La scelta della legna è fondamentale per avere una buona resa ed un buon potere calorifero. Ma pochi sanno oltre alla tipologia di legna da ardere, occorre valutare anche il livello di stagionatura.

Non bisogna commettere l’errore di bruciare legna verde: tali legnami possono trattenere fino al 75% di umidità e ciò incide parecchio sul potere calorico perché una parte del calore servirà a far evaporare l’acqua contenuta anziché per riscaldare. Inoltre la presenza di resine e tannini può essere dannosa per gli impianti ed il camino. E’assolutamente opportuno utilizzare solo legna essiccata a dovere.

L’importanza della stagionatura per la legna da ardere

Il tempo di stagionatura ideale è di almeno un anno, è considerato secco quando contiene il 15/20% di umidità che corrispondono a circa 18/24 mesi di stagionatura.

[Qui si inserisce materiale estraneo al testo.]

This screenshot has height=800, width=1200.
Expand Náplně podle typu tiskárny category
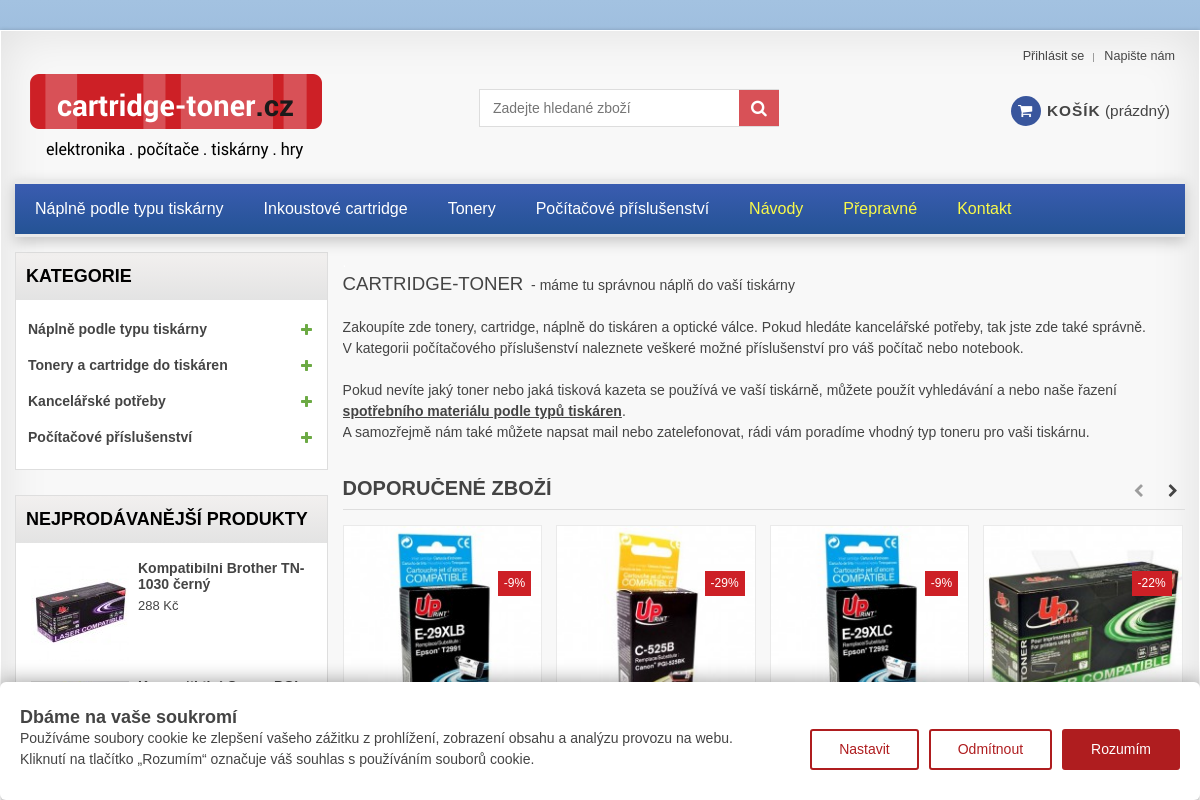point(306,329)
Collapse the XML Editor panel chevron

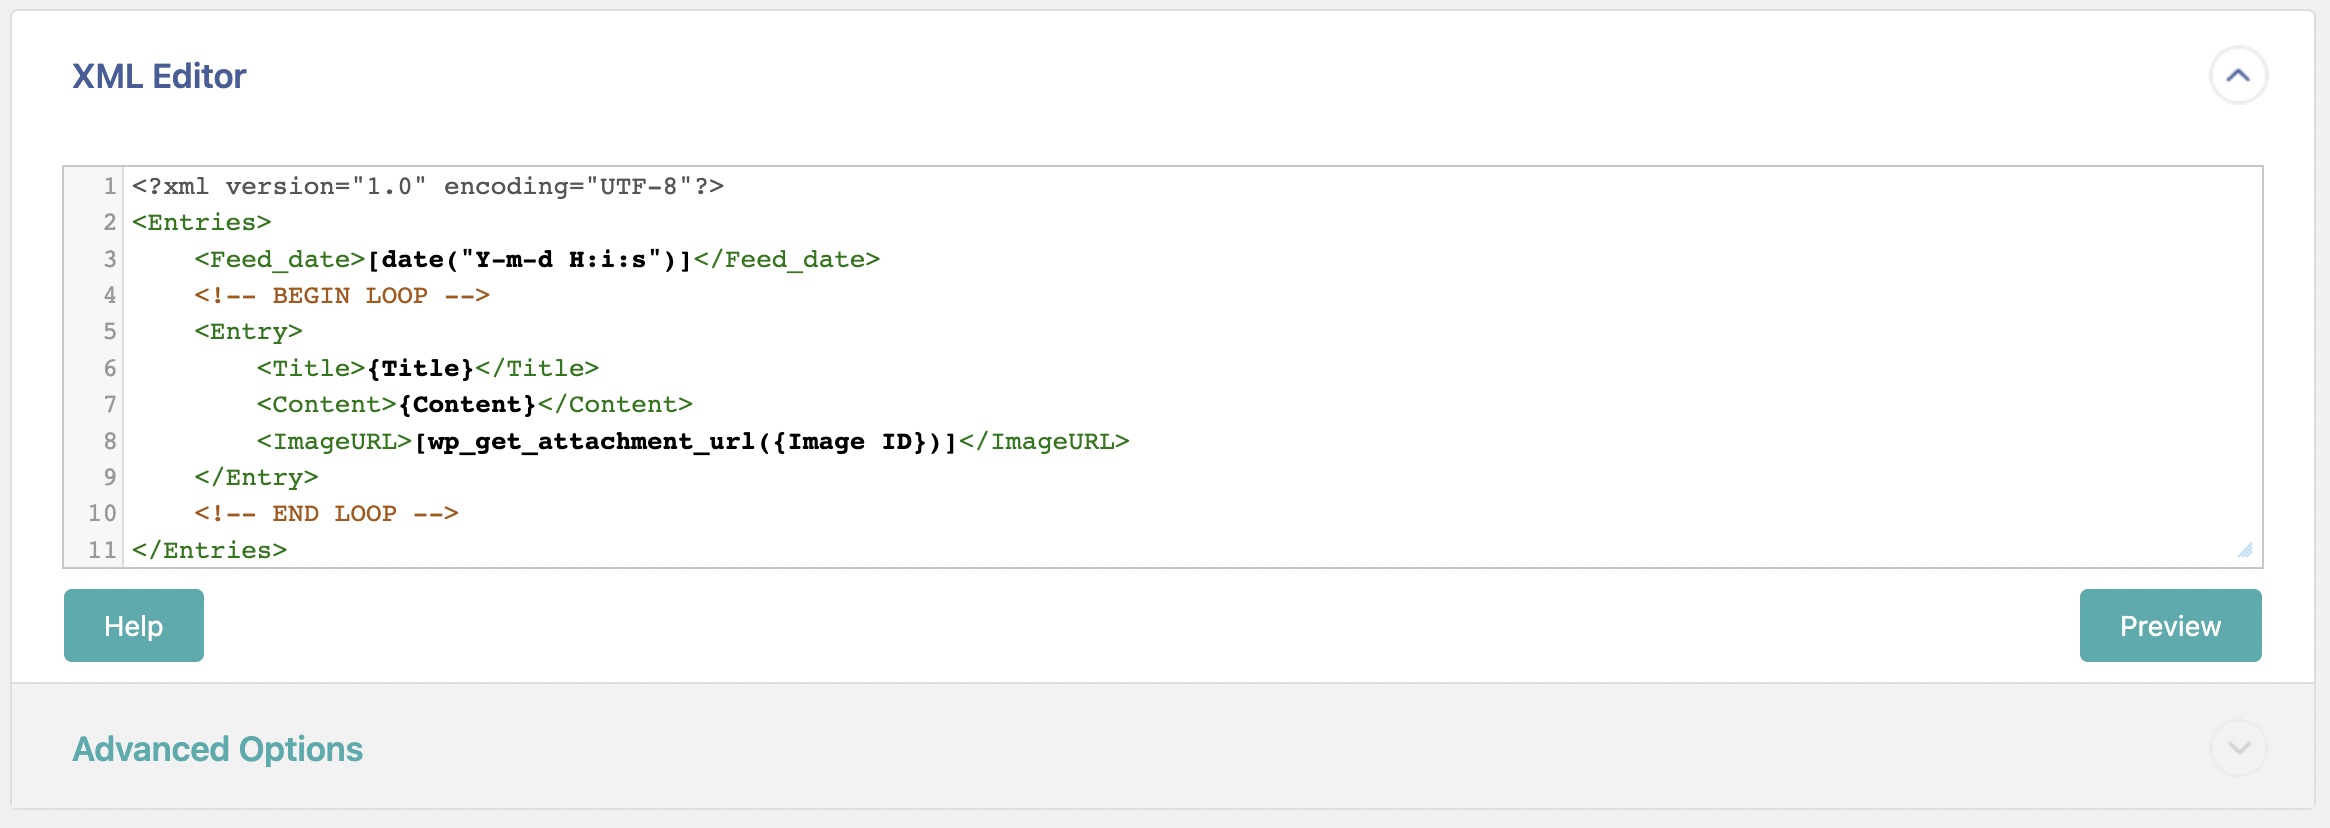(2238, 76)
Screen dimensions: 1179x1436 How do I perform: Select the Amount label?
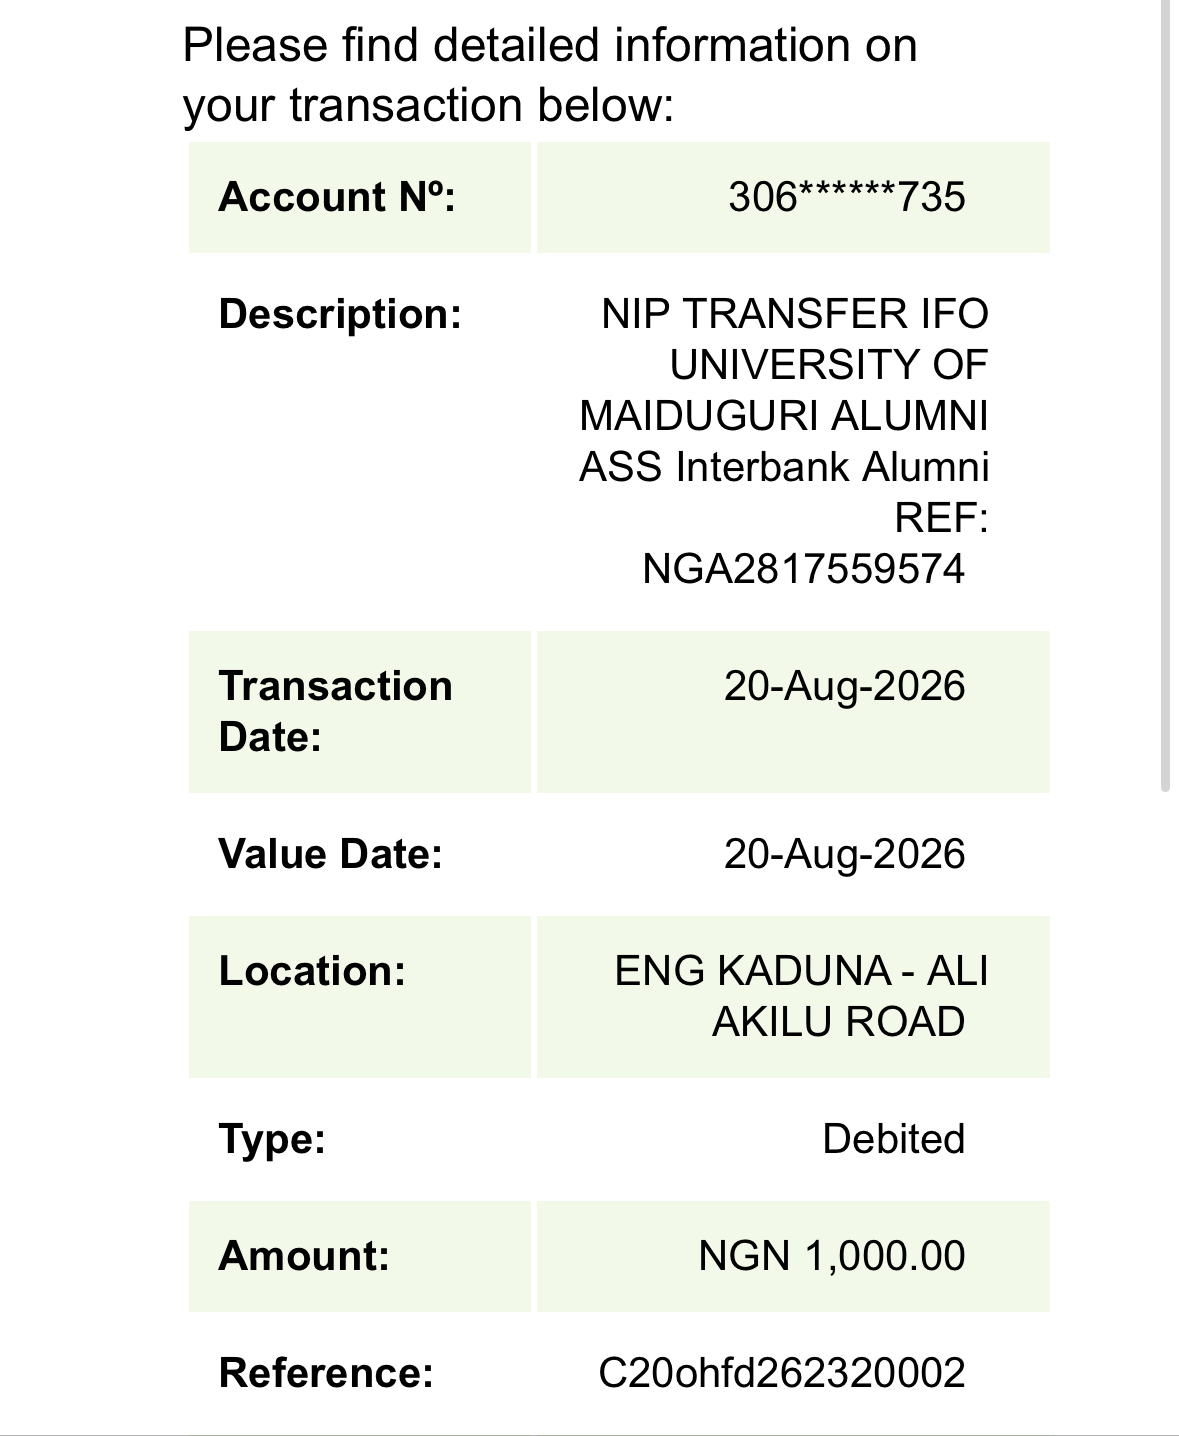[x=304, y=1256]
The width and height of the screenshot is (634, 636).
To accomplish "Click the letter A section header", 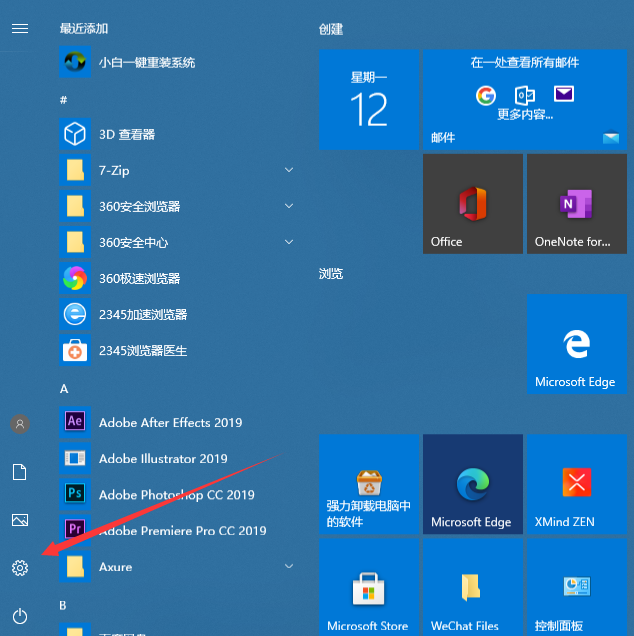I will (x=64, y=389).
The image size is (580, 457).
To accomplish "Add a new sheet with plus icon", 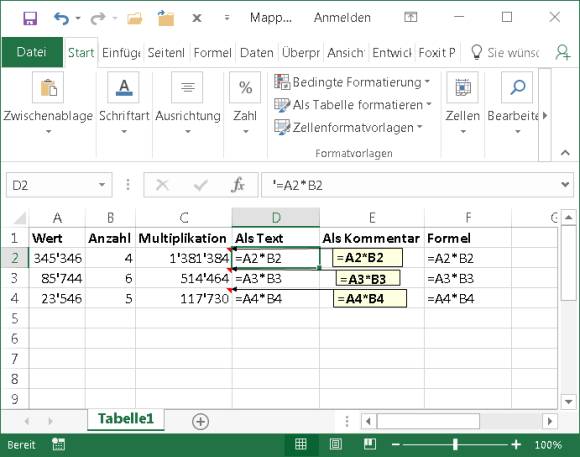I will tap(200, 421).
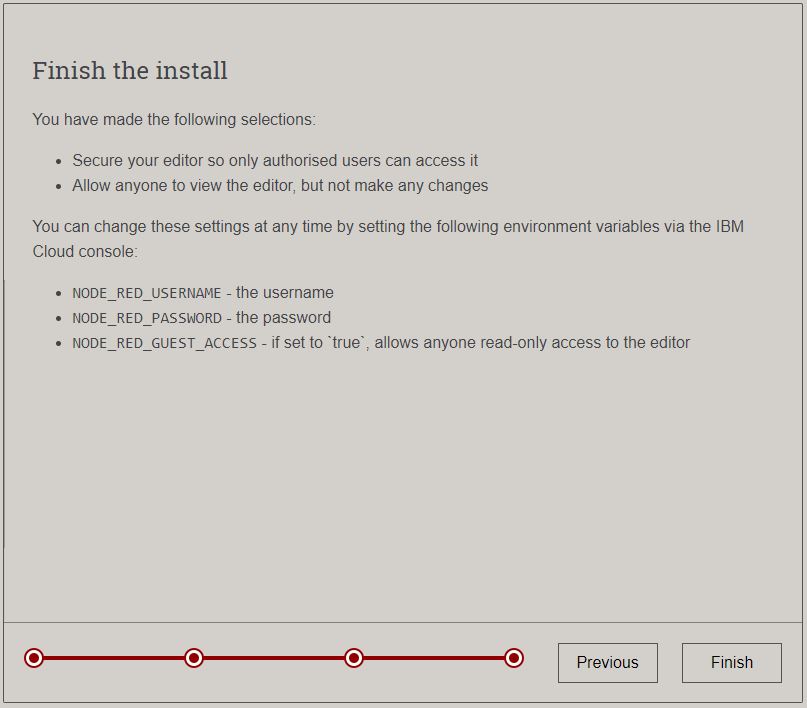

I vantaggi del legno stagionato sono molteplici: si accende più facilmente ed è anche più leggero nell’essere trasportato, (ricordiamo inoltre che la legna datata non significa che sia per forza secca e stagionata, anzi c’è il rischio che sia marcia, l’essicazione del legno è si dettata dal tempo ma soprattutto dalla giusta collocazione per la stagionatura).

Quanto spendere?

Il costo della legna stagionata è variabile, ma comunque è sensibilmente maggiore rispetto alla legna verde. Il consumatore allora ha due opzioni: spendere di più per avere la stagionatura giusta oppure organizzarsi con degli accatastamenti per stagionare autonomamente la legna. Nel primo caso si corre comunque il rischio di incappare in delle truffe, ritrovandosi della legna non perfettamente stagionata. Nel secondo caso invece, potete tenere sotto controllo la vostra legna e, seguendo alcune semplici regole, ritrovarsi dell’ottima biomassa da ardere. E’ molto importante quindi avere l’organizzazione adeguata per pianificare un accatastamento di legna da utilizzare nel lungo periodo, per avere un ingente risparmio unito ad una resa perfetta.